H42.2228-001 Lec 4 Credits
Instructor(s): Judith Casselberry
Black Womanist Spirituality in Popular American Music
Judith Casselberry
H42.2228-001 (Albert 75916)
Monday – Thursday 9:30 am – 12:15 pm, 4 points
Classroom 613
This seminar examines the expressions of spirituality in the works of various Black American women singer-songwriters. We
will focus on material that reveals a womanist (Black feminist) perspective, generated across a range of religious and spiritual
terrains with African diasporic/Black Atlantic spiritual moorings, including Christianity, Islam, and Yoruba.
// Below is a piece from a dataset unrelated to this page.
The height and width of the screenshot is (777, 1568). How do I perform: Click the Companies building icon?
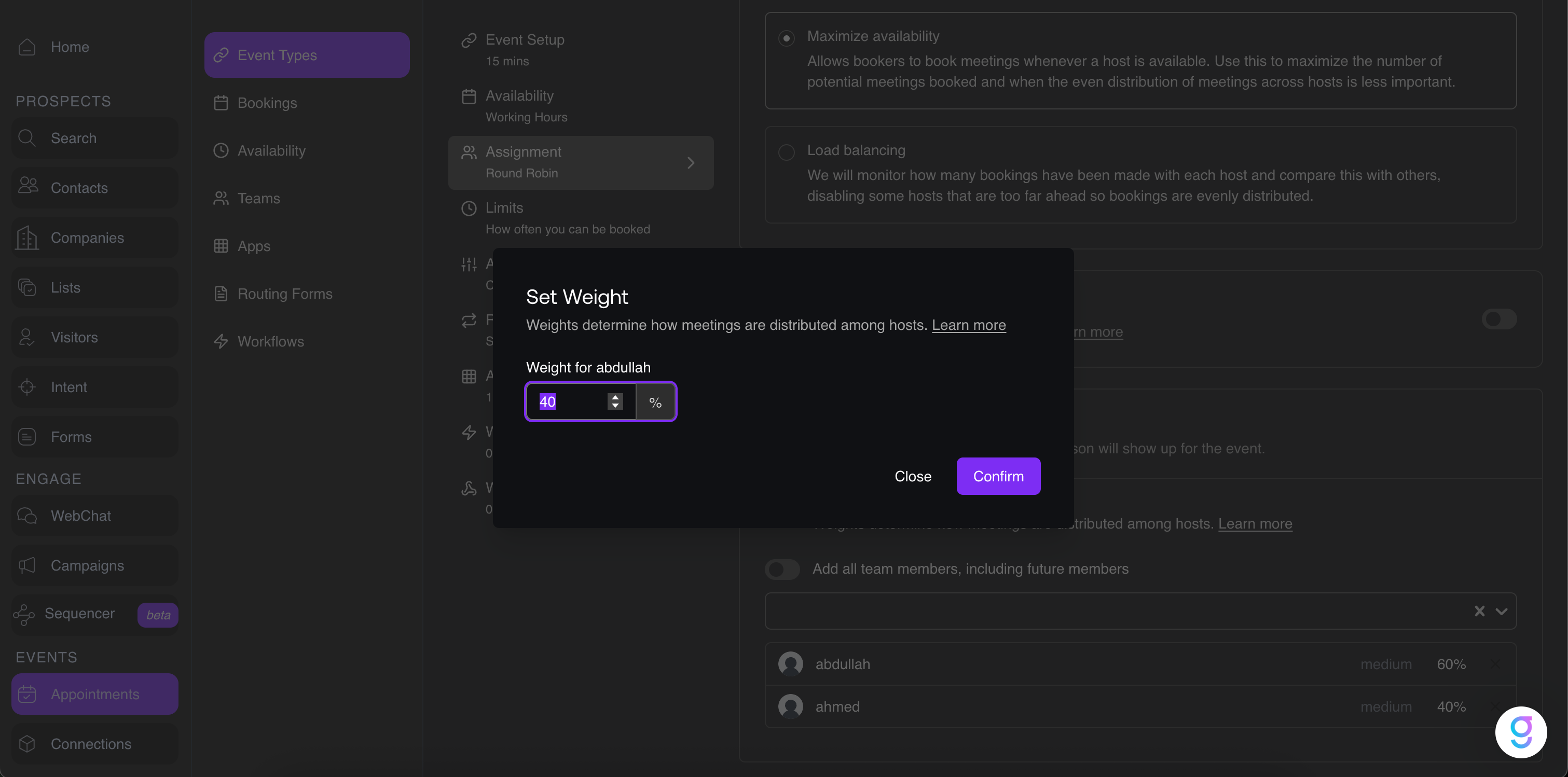[x=27, y=238]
Employing an
interdisciplinary approach to Black women’s spirituality in music by incorporating ethnomusicology, anthropology, literature,
history, and social theory, we will examine the work of Shirley Ceasar, Me’shell Ndegeocello, Abby Lincoln, Sweet Honey in
the Rock, and Dianne Reeves, among others.
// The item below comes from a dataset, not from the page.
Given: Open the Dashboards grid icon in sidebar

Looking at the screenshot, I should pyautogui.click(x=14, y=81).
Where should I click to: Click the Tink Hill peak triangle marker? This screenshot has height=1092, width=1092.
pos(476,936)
Judith Casselberry (Bachelors of Music in Music Production and Engineering, Berklee College of Music; MA in Ethnomusicology, Wesleyan
University; Ph.D in African American Studies and Anthropology, Yale University). Her research interests include the anthropology of Black
Americans in the United States, with specific focus on women and gender, religion, music, and social movements. Her current research is on Black
American Apostolic (Pentecostal) women in the New York metropolitan area. In September she will join Princeton University’s Center for African
American Studies as a Post-Doctoral Research Associate for the 2008-2009 academic year. Casselberry, as a vocalist/guitarist, performs nationally
and internationally with Toshi Reagon and BigLovely. Over the past seven years she has participated in European tours of “The Temptation of
Saint Anthony,” directed by Robert Wilson with book and libretto by Bernice Johnson Reagon.